* **Quoted passage**:
************

Monitoring and Troubleshooting

Monitoring Collector Status

Monitor your Journal Source using the following approaches:

  • Check collector logs for connection status and ingestion metrics

  • Monitor log ingestion rates and volumes

  • Track any filtering or parsing errors

  • Set up alerts for collection failures or stalls

Common Issues and Solutions

Issue Symptom Potential Causes and Solutions
No Logs CollectedCollector runs but no logs appear in LogScale
  • Verify the collector has appropriate permissions to read the journal

  • Add the collector user to the systemd-journal group

  • Check that journal entries exist: journalctl -n 100

  • Verify LogScale sink configuration is correct

  • Review collector logs for permission errors

Permission DeniedCollector fails to access journal
  • Run collector as root or add user to systemd-journal group

  • Check journal directory permissions

  • Verify SELinux/AppArmor policies allow journal access

  • Ensure journal files are readable

Missing Expected LogsSome logs don't appear
  • Verify unit names are correct (check with systemctl list-units)

  • Ensure units are actually generating logs

  • Check includeUnits/excludeUnits configuration

  • Verify currentBootOnly setting matches expectations

  • Test with journalctl -u <unit-name>

Duplicate EventsSame events appear multiple times
  • Check for multiple collector instances monitoring the same journal

  • Verify checkpoint storage is working correctly

  • Review collector restart behavior

  • Check for overlapping unit filters

High Resource UsageCollector consumes excessive CPU/memory
  • Reduce number of monitored units

  • Enable currentBootOnly to limit historical data

  • Check journal size and rotation settings

  • Monitor journal read performance

  • Review transform complexity

Journal Directory Not FoundCollector fails to start
  • Verify the specified directory path exists

  • Check directory contains journal files

  • Ensure proper permissions on the directory

  • Validate path syntax in configuration

Old Logs Being IngestedHistorical logs appear unexpectedly
  • Set currentBootOnly: true to limit to current boot

  • Check collector checkpoint state

  • Review journal retention settings

  • Consider using journalctl --vacuum-time= to clean old logs

Testing Journal Collection

Test journal collection using the journalctl command:

shell
# View recent journal entries
journalctl -n 100

# View logs from a specific unit
journalctl -u sshd.service

# View logs from current boot only
journalctl -b

# View logs from a specific boot
journalctl -b -1  # Previous boot

# Follow journal in real-time
journalctl -f

# View logs from a specific directory
journalctl -D /var/log/journal

# Check journal disk usage
journalctl --disk-usage

# Verify journal integrity
journalctl --verify

Managing Journal Size

shell
# View recent journal entries
# Check current journal size
journalctl --disk-usage

# Remove old journal entries (keep last 2 days)
journalctl --vacuum-time=2d

# Limit journal size to 1GB
journalctl --vacuum-size=1G

# Configure persistent limits in /etc/systemd/journald.conf
SystemMaxUse=1G
SystemKeepFree=500M
Configuration Parameters

Table: Journal Source

ParameterTypeRequiredDefault ValueDescription
currentBootOnlybooleanoptional[a] false If true, only collect logs from the current boot.

************

[Stored items from a collection]

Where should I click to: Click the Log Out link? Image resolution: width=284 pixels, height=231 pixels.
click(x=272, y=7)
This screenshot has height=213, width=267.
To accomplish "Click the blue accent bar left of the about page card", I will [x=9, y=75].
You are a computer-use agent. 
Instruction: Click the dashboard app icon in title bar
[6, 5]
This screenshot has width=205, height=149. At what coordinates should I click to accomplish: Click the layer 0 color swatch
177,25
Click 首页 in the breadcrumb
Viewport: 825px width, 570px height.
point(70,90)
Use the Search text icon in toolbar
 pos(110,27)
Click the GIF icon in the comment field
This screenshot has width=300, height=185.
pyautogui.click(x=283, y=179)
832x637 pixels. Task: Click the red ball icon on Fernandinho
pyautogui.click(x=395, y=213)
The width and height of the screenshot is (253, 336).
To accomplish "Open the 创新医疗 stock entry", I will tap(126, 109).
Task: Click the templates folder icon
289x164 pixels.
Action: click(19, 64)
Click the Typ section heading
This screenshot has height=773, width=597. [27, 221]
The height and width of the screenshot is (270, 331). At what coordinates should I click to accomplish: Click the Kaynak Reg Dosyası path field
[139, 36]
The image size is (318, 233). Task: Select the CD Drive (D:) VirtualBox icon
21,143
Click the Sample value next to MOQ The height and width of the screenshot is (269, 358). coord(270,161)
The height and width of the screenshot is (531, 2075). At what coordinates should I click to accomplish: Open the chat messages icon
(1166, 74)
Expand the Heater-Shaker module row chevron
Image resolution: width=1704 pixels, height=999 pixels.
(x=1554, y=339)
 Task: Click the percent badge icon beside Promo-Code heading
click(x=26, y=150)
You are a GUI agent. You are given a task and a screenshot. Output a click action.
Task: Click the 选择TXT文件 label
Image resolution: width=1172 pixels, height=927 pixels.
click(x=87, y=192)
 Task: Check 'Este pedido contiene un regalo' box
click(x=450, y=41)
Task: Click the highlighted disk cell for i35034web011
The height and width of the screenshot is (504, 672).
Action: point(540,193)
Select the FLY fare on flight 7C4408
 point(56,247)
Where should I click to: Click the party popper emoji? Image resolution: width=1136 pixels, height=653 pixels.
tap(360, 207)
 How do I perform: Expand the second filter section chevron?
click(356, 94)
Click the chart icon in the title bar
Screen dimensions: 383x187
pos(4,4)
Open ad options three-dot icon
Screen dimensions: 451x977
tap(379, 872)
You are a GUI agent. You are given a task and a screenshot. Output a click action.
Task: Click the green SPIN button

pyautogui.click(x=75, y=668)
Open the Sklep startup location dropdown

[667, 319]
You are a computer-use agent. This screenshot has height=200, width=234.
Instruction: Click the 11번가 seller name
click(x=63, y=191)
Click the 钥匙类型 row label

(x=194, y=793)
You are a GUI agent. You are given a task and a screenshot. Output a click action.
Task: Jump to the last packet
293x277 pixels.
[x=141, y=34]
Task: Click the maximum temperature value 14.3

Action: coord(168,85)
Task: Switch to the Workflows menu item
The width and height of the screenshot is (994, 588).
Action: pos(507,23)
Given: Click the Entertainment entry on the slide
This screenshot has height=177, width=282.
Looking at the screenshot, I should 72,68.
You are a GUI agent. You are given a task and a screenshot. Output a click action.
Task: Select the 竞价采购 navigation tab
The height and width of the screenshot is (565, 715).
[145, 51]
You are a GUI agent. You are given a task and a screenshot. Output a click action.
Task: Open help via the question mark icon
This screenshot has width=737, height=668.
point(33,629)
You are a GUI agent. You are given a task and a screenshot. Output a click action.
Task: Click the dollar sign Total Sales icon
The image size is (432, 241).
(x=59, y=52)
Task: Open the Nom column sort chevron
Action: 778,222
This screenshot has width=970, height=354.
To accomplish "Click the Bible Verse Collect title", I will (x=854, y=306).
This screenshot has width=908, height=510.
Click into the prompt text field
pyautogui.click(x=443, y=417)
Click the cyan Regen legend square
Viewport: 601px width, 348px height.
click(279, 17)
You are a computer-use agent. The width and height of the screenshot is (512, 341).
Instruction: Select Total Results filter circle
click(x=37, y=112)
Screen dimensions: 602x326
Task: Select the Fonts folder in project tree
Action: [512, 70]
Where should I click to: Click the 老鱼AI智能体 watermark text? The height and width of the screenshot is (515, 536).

************

* **Requirement 1**:
Answer these questions from the journal troubleshooting guide:
(a) Which group should the collector user be added to?
(b) Which command removes old journal entries while keeping the last 2 days?
(c) What is the default value of the currentBootOnly parameter?
* **Requirement 2**: Retype the journal troubleshooting guide from "# Verify journal" to "last 2 days)".

* **Written answer 1**:
(a) The systemd-journal group.
(b) journalctl --vacuum-time=2d
(c) false

* **Written answer 2**:
# Verify journal integrity
journalctl --verify

Managing Journal Size

shell
# View recent journal entries
# Check current journal size
journalctl --disk-usage

# Remove old journal entries (keep last 2 days)